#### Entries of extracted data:
==========

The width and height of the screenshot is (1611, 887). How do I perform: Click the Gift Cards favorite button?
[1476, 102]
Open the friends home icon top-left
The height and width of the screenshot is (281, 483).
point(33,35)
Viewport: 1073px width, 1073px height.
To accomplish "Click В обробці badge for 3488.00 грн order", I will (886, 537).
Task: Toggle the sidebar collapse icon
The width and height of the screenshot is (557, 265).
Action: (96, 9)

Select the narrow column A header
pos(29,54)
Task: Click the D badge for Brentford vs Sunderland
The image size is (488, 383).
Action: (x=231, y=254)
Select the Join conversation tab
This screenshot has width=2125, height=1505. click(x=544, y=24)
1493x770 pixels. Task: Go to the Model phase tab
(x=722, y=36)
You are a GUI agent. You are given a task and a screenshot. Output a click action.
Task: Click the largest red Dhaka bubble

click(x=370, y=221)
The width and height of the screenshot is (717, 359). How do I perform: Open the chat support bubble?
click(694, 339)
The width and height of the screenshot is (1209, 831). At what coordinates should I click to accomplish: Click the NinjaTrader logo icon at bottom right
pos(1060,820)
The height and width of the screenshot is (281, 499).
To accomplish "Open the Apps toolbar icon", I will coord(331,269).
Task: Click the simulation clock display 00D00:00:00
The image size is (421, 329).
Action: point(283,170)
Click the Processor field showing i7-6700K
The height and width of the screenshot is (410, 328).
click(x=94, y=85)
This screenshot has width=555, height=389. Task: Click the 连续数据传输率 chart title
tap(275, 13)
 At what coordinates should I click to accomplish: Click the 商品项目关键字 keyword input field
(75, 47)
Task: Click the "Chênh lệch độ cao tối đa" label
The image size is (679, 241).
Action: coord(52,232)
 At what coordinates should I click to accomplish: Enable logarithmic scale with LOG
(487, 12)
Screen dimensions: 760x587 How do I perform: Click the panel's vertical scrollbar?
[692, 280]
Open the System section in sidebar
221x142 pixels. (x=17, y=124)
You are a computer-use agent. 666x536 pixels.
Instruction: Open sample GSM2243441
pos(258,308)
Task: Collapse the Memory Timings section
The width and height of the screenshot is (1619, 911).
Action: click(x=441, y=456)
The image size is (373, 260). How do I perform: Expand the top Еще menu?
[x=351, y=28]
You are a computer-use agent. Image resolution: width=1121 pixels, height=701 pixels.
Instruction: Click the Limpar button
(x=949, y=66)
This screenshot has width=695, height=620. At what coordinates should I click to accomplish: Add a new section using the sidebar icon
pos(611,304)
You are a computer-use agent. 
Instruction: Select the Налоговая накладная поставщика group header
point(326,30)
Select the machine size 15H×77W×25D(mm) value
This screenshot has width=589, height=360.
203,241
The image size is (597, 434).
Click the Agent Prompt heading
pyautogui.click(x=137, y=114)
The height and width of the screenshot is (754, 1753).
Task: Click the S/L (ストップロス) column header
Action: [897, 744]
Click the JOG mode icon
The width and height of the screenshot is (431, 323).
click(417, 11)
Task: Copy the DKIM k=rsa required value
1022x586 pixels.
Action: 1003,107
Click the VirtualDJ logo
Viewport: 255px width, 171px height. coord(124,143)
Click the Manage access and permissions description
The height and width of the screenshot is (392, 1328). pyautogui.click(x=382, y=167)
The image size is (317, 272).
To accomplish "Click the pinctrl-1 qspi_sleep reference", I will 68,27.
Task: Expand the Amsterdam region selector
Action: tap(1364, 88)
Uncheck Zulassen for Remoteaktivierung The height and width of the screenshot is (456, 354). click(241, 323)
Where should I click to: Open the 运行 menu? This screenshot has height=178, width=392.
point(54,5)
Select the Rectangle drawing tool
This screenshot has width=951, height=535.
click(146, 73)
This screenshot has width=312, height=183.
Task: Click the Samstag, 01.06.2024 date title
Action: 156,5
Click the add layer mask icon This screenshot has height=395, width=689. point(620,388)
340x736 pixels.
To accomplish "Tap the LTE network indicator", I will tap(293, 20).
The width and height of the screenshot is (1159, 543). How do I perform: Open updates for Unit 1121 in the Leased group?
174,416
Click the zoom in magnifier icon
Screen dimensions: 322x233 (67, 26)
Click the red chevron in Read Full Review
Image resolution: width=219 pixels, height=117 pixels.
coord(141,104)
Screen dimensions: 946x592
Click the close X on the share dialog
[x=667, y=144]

==========

Return every line of the entries above that contains the string "pixels", treating uppercase and lowercase as different.

#### OUTPUT:
1493x770 pixels. Task: Go to the Model phase tab
221x142 pixels. (x=17, y=124)
You are a computer-use agent. 666x536 pixels.
You are a computer-use agent. Image resolution: width=1121 pixels, height=701 pixels.
1022x586 pixels.
340x736 pixels.
Image resolution: width=219 pixels, height=117 pixels.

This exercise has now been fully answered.